Extracted information section start

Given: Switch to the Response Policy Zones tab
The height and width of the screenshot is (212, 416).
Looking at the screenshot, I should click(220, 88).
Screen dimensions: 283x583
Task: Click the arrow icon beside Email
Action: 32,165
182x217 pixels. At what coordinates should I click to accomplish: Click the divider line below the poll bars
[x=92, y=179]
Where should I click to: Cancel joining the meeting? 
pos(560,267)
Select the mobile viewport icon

Extracted information section end
Extracted information section start

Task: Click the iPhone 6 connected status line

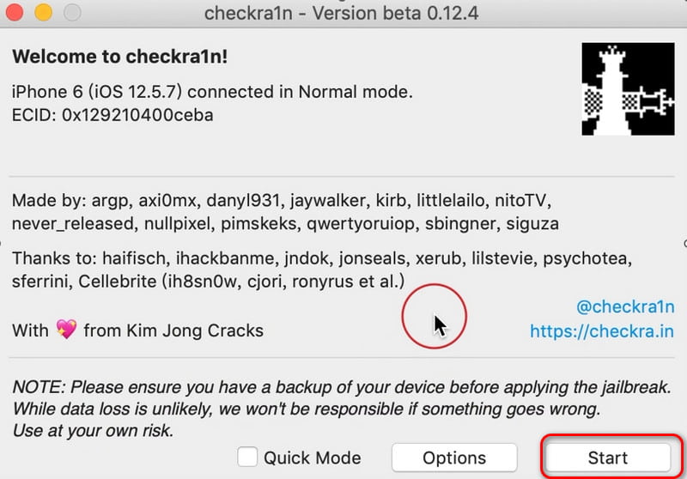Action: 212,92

Extracted information section end
Extracted information section start

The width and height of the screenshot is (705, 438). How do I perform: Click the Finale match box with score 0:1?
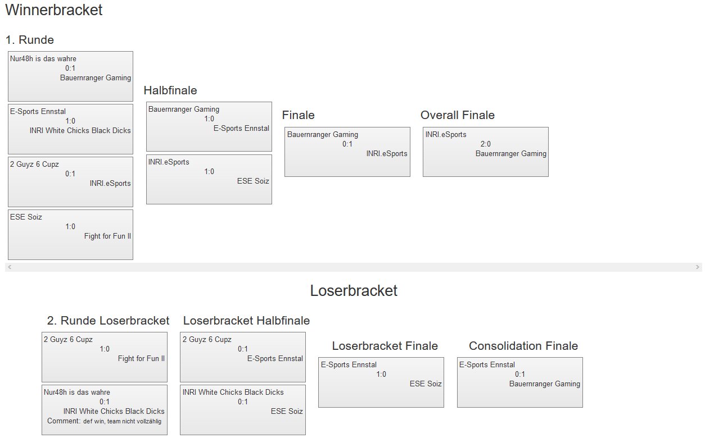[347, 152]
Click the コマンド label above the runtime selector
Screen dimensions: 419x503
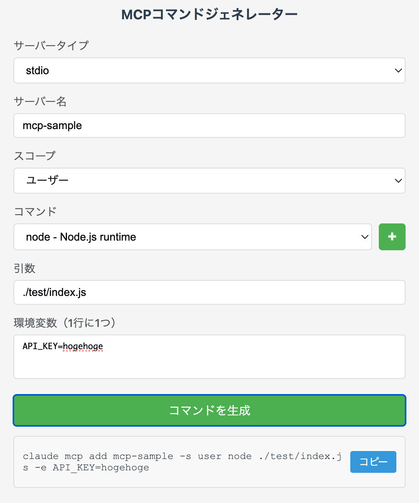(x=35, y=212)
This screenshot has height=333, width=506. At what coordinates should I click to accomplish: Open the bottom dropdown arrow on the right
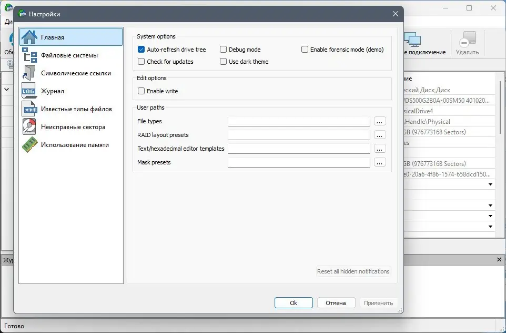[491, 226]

Extracted information section end

*Instructions for the task*
Everything above from the line with "Given: Switch to" to the line with "Select the mobile viewport icon", both included, must be repeated exactly, and nothing outside that range.

*Finished task*
Given: Switch to the Response Policy Zones tab
The height and width of the screenshot is (212, 416).
Looking at the screenshot, I should click(220, 88).
Screen dimensions: 283x583
Task: Click the arrow icon beside Email
Action: 32,165
182x217 pixels. At what coordinates should I click to accomplish: Click the divider line below the poll bars
[x=92, y=179]
Where should I click to: Cancel joining the meeting? 
pos(560,267)
Select the mobile viewport icon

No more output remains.